The Company will report financial results for 2011 by filing its
Form 10-K for the year ended December
31, 2011. The Company intends to file its Form
10-K for 2011 and to simultaneously issue an earnings press
release, on or before March 30,
2012.
In early 2012, the Company purchased an inventory of casing,
tubing, and pump jacks for $1.7
million to be used in the first 20 wells of a program to
drill 36 or more wells as quickly as practical in 2012. The wells
will be drilled primarily from the Company's cash flow and some use
of the borrowing base, and will not involve any third party
drilling partners. The Company has contracted for a drilling
rig to be used exclusively drilling for the Company throughout the
year, with an option to add additional rigs. Plans primarily
include oil well drilling in Kansas, but also include several wells in
Tennessee. Since the start of
2012, the Company has drilled and completed in Kansas as producers the first three wells and
begun the fourth well in this program. The Company
anticipates it can secure a second rig soon to increase the pace of
our 2012 capital plan.
The Company announced that on January 25,
2012, the Company's wholly-owned subsidiary, Manufactured
Methane Corporation ("MMC"), commenced sales of electricity
generated at the Carter Valley site of its methane extraction
facilities. The electricity generated is sold under contract
between MMC, Holston Electric Cooperative, Inc., the local
distributor, and Tennessee Valley Authority through TVA's
Generation Partners program. This will offset MMC's
electrical costs and provide a second revenue stream from the
methane facilities. Methane gas sales will continue simultaneously
with electric generation. The electric generation also
reduces oxygen input to the methane plant, which along with
improvements to the collection system in the field have together
resulted in consistently high levels in-service time since January
25. Although a portion of the gas used for generation of
electricity will not be available for methane extraction, the use
of the gas for electricity is equivalent to sale of the methane for
almost $15 per MMBtu, more than
double the price currently received for methane sales and six times
the current natural gas spot market price.
Jeffrey R. Bailey, CEO said: "We
have set an all-time annual company production record during the
year 2011, eclipsing our 2008 total of about 238,000 barrels of
gross production with about 246,000 barrels in 2011. This is
notable since we did not set any daily, weekly, monthly, or
quarterly production record in 2011; all those records were reached
during 2008. Our oil production has resulted in a reserve
replacement percentage of 137% as we are growing the reserves
additions faster than production declines simply from generic
drilling. Our drilling has been paid for mostly from cash
flow due to currently higher oil prices and we have increased the
reserves without the benefit of additions by acquisition. It
is very encouraging that the Company can add reserve growth of more
than 100% and now follow up with an ambitious 2012 drilling budget.

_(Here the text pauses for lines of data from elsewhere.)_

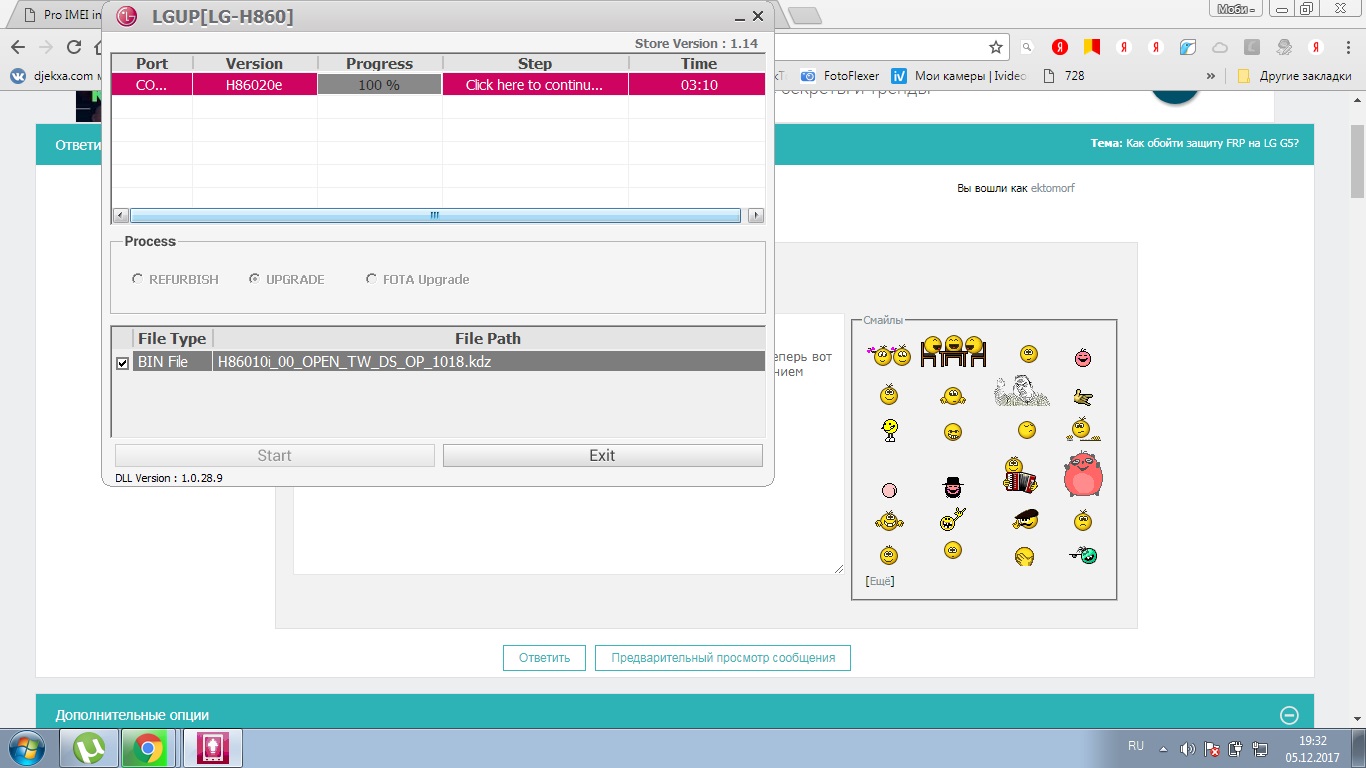This screenshot has width=1366, height=768.
Task: Open the Chrome three-dot menu
Action: (x=1348, y=47)
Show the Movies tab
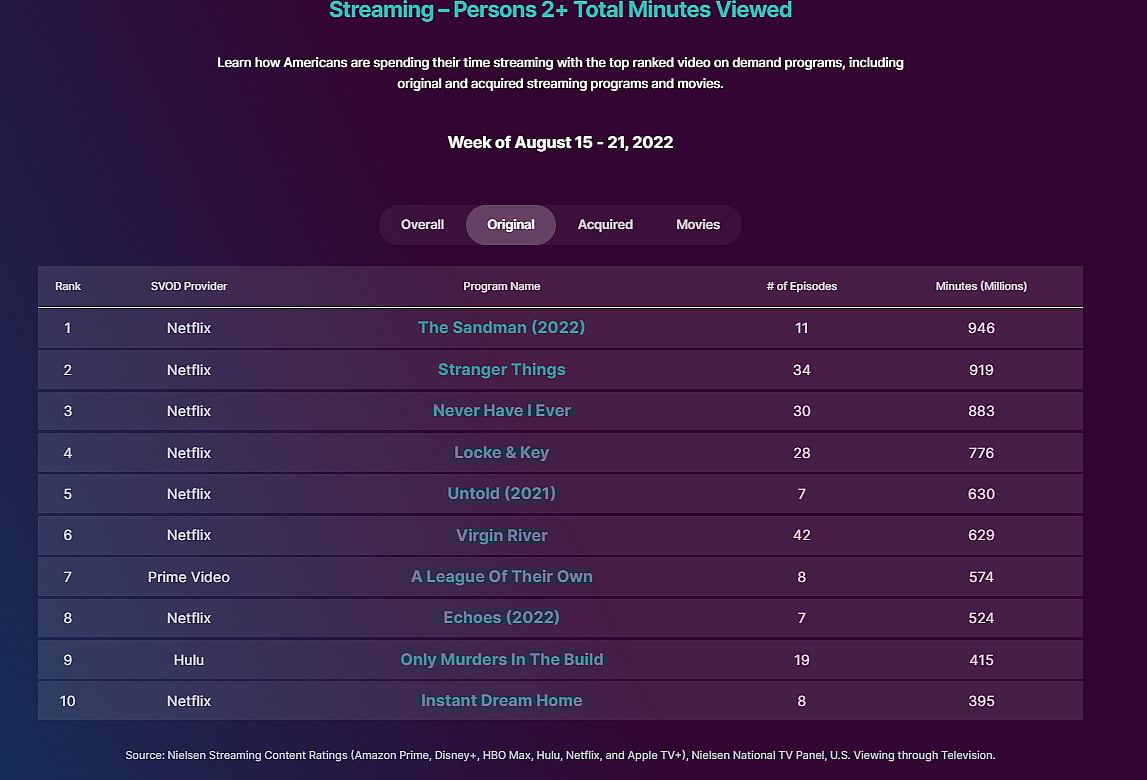Screen dimensions: 1147x780 (x=697, y=225)
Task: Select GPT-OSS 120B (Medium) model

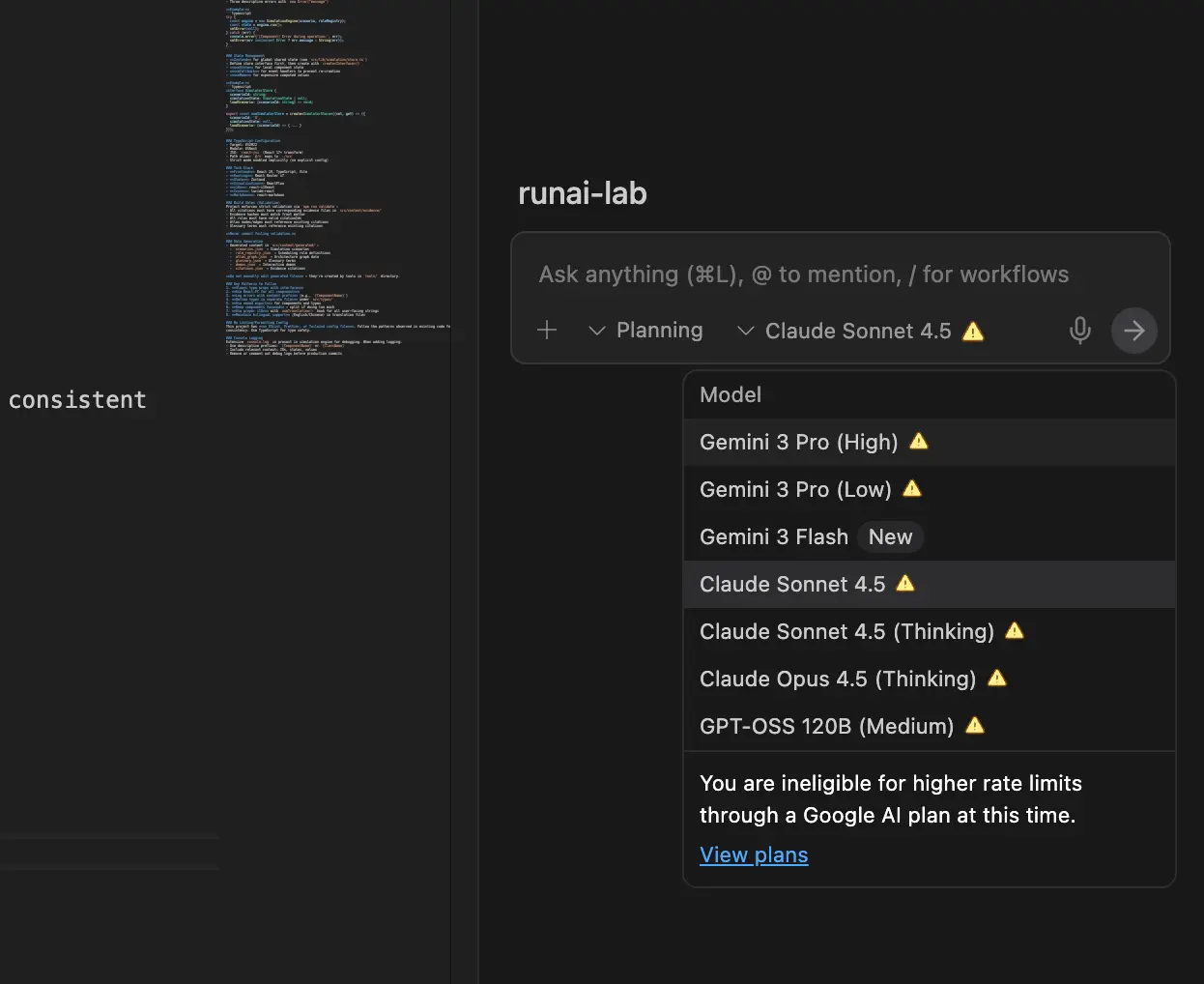Action: pos(826,727)
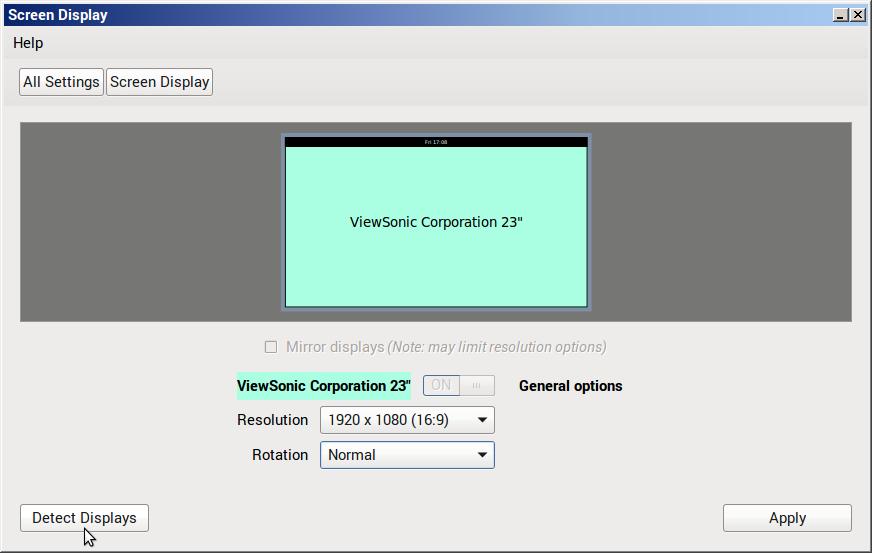The width and height of the screenshot is (872, 553).
Task: Click the arrow on the Rotation dropdown
Action: [x=482, y=455]
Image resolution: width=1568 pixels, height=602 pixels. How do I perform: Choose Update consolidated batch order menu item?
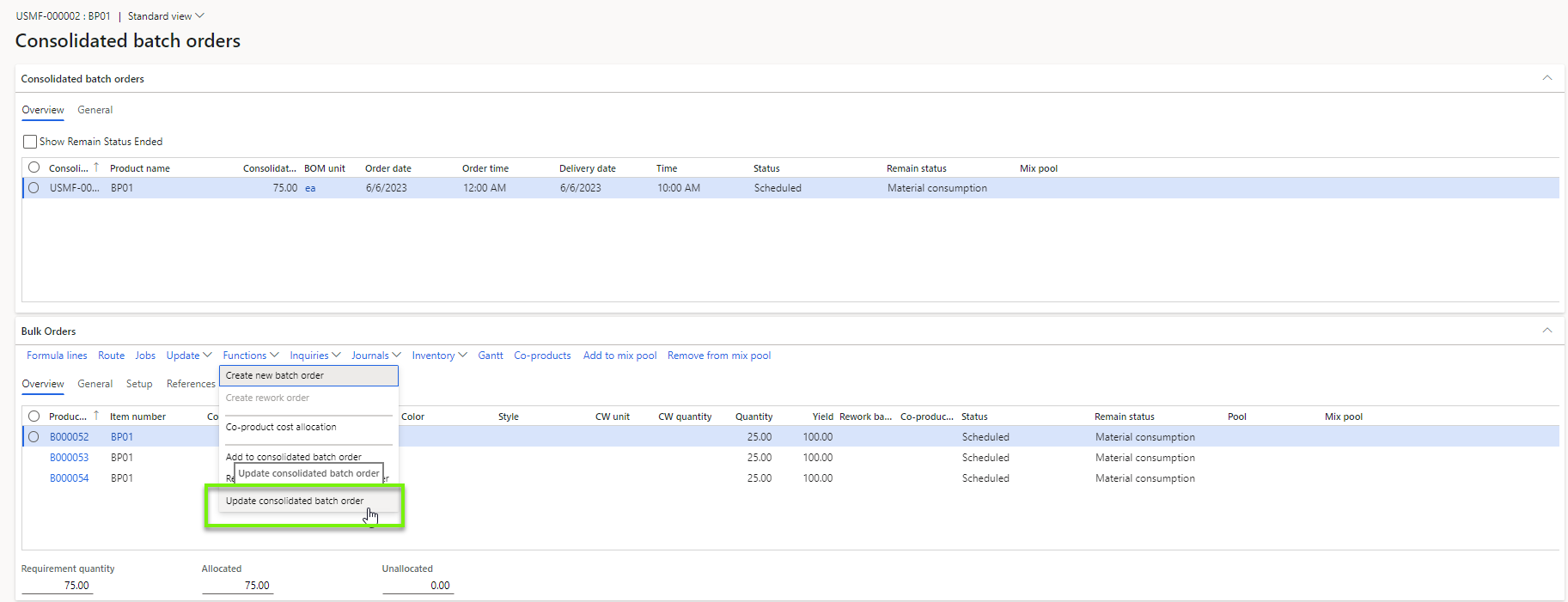click(x=295, y=502)
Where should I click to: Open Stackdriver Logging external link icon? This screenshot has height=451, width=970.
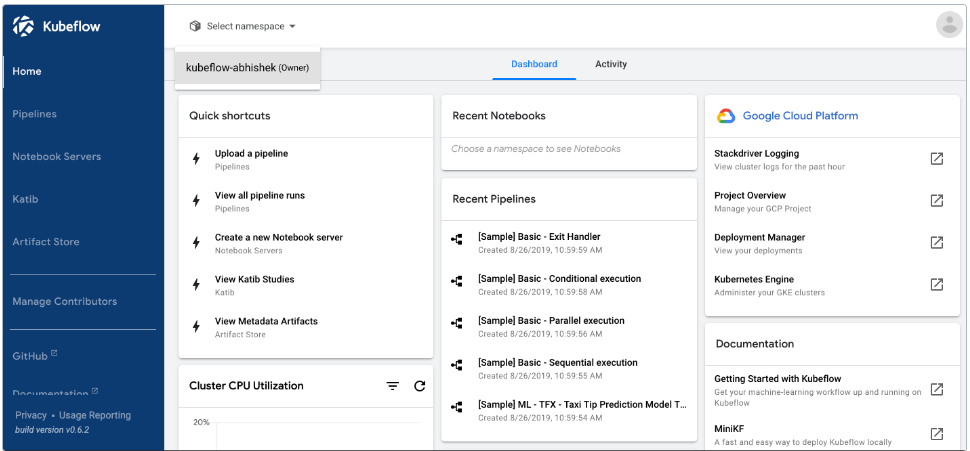936,159
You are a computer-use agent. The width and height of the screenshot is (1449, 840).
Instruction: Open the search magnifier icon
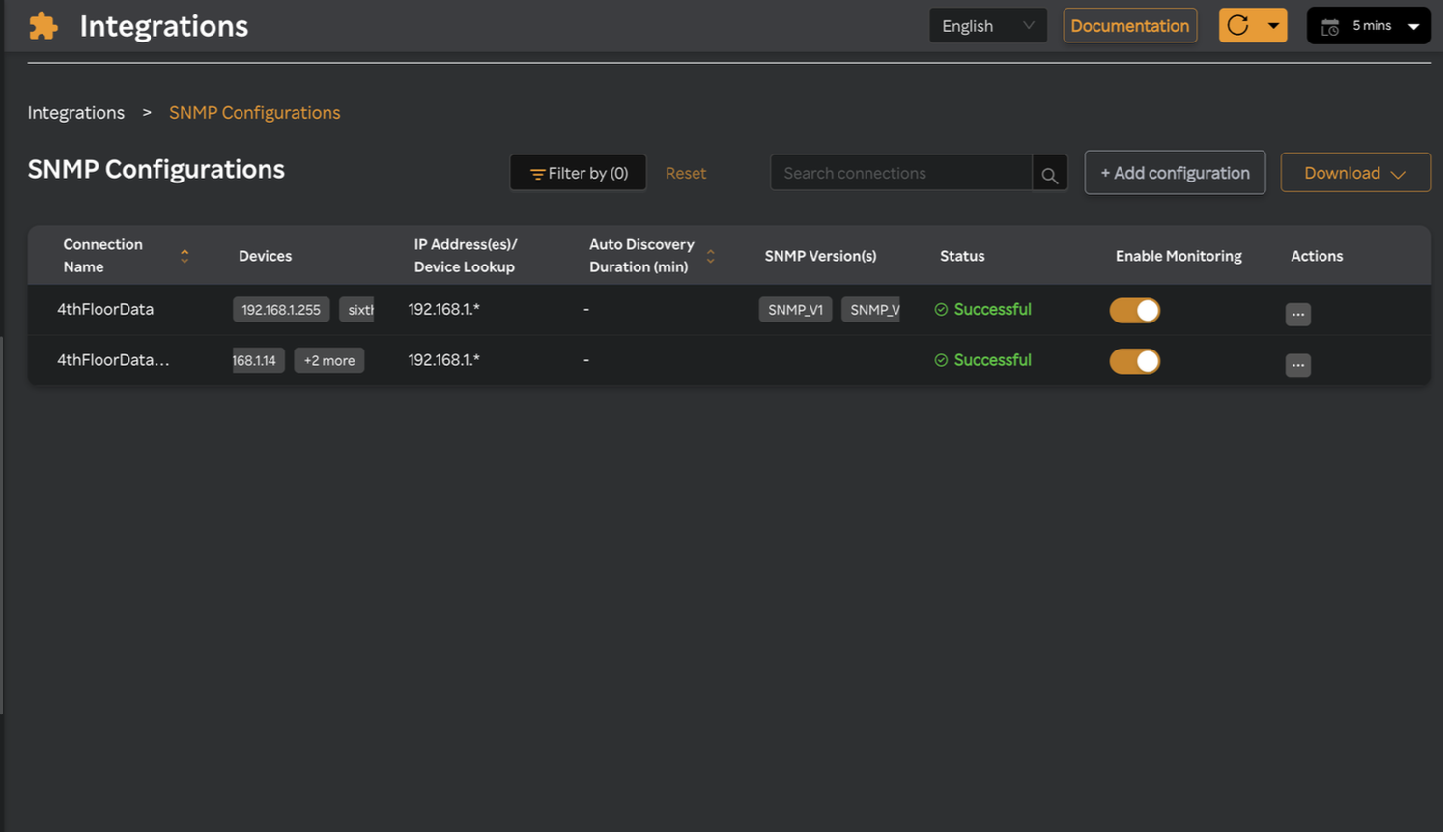pyautogui.click(x=1050, y=175)
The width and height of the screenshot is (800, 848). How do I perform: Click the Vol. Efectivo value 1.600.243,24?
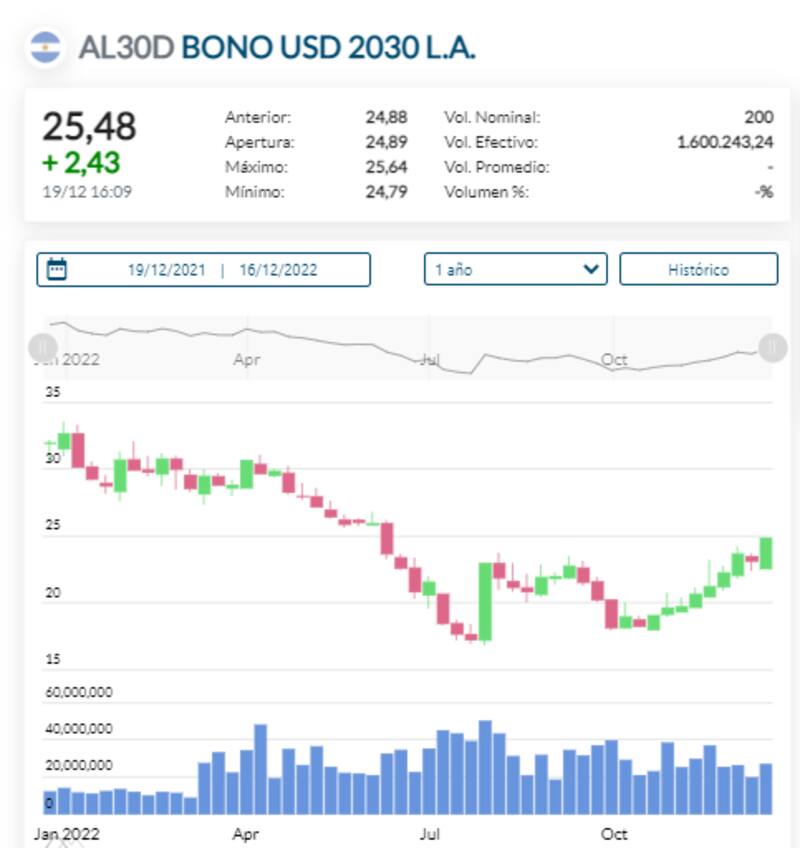point(725,142)
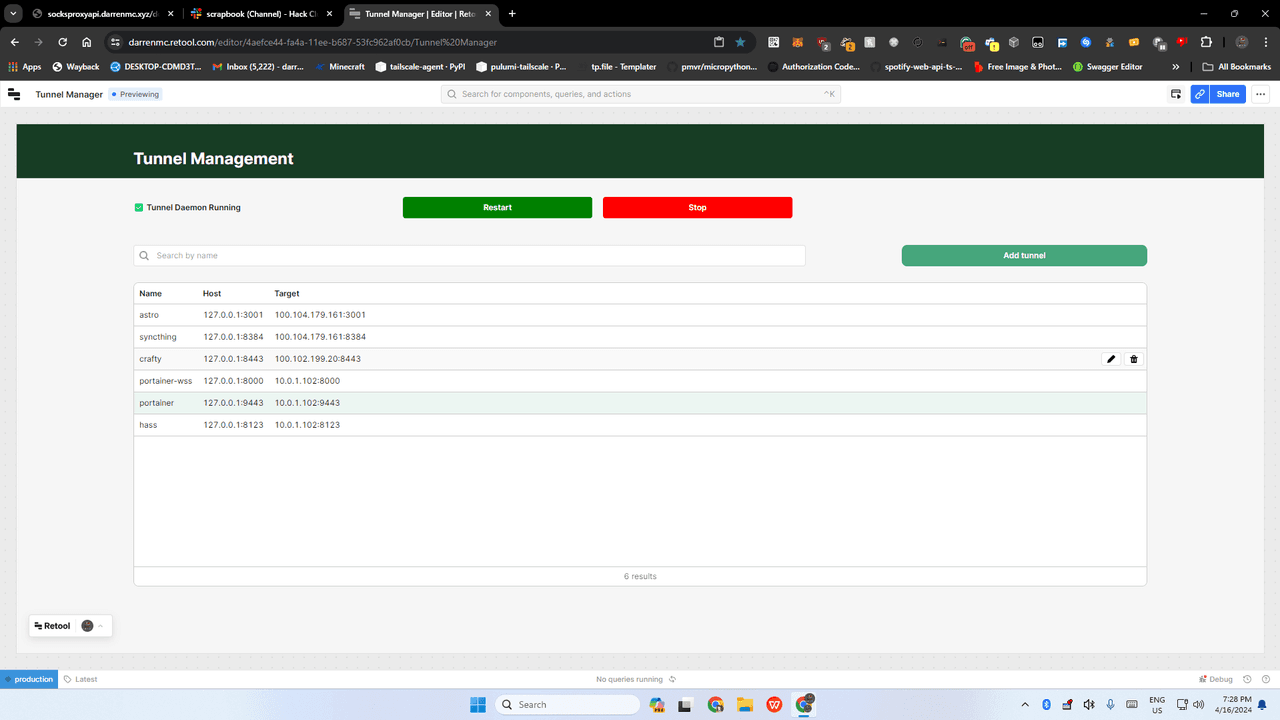This screenshot has height=720, width=1280.
Task: Toggle the Previewing mode badge
Action: 136,94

Since we did no drilling in 2009, and were limited by cash
availability during the first half of 2010, these record 2011
drilling results represent a comeback of which we are very
proud. We plan to supplement this success with a more
aggressive drilling program in 2012, beginning with a 36 well
program primarily on our existing properties in Kansas to be drilled as quickly as conditions
permit, with price-driven capital caution. All of these wells
will be Company owned wells, with no drilling partners. This
should result in maximizing the value of the Company particularly
in view of the currently high commodity prices for oil which
continue to support high values of producing assets, to the benefit
of our shareholders. And I believe these favorable operational
results will be reflected in our financial results that we will be
reporting in our annual report on Form 10-K."
The statements contained in this release that are not purely
historical are forward-looking statements within the meaning of
applicable securities laws. Forward-looking statements
include statements regarding "expectations," "anticipations,"
"intentions," "beliefs," or "strategies" regarding the
future. Forward-looking statements also include statements
regarding revenue, margins, expenses, and earnings analysis for
2011 and thereafter; oil and gas prices; reserve calculation and
valuation; exploration activities; development expenditures; costs
of regulatory compliance; environmental matters; technological
developments; future products or product development; the Company's
products and distribution development strategies; potential
acquisitions or strategic alliances; and liquidity and anticipated
cash needs and availability. The Company's actual results
could differ materially from the forward-looking
statements.
SOURCE Tengasco, Inc.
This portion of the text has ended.